Nothing yet mentions a Lucene interface explicitly, and that's a good thing because at least the first two processes I mentioned (getting a string from the user, and getting a ranked list of high-scoring documents) will be much simpler if you don't bother trying to use Lucence for this at all - passing in a query and getting a list of responses are perfectly easy if you just use the SV package in a standalone fashion. (This is at query time, at indexing time you'd still use Lucene.)

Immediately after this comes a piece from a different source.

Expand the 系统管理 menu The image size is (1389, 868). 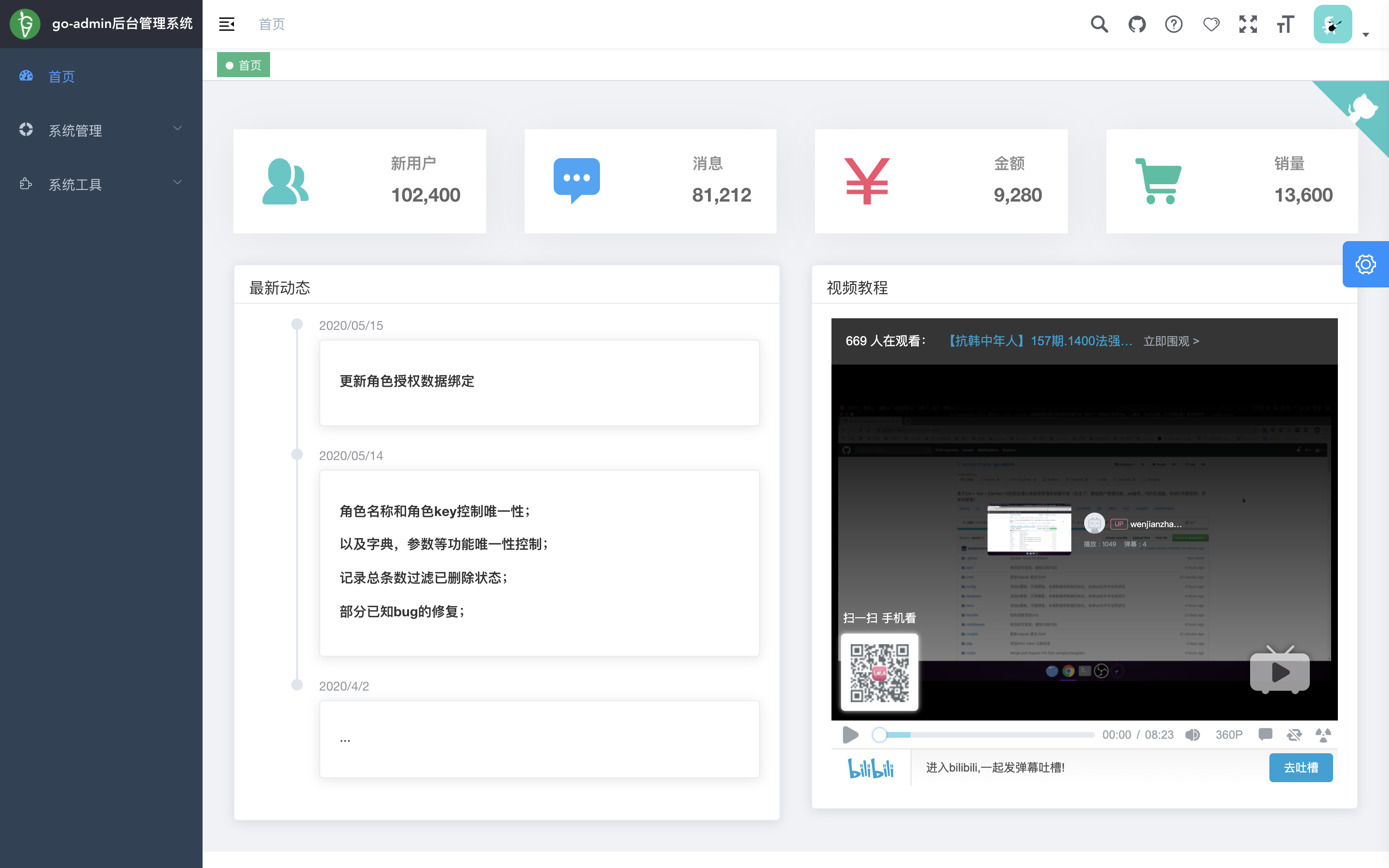point(101,130)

So first I'd say figure out what your end goal is, and then figure out if implementing an IndexSearcher and IndexWriter help at all.

Best wishes,

Dominic

On Thu, Jul 14, 2016 at 1:36 PM, Hadeel Maryoosh <hadeel....@gmail.com> wrote:

Thanks Dominic for replying. Brain storming ideas will be extremely helpful.
Originally, I would like to improve an existed application we have that is mainly using Lucene for indexing and searching. Lucene is using TF-IDF with cosine as the similarity metric for scoring, but I found that might not be efficient cause our data is short for each document ( by the way we have like a million of documents), and in my experience, I found that LSA concept works much better and returns efficient results.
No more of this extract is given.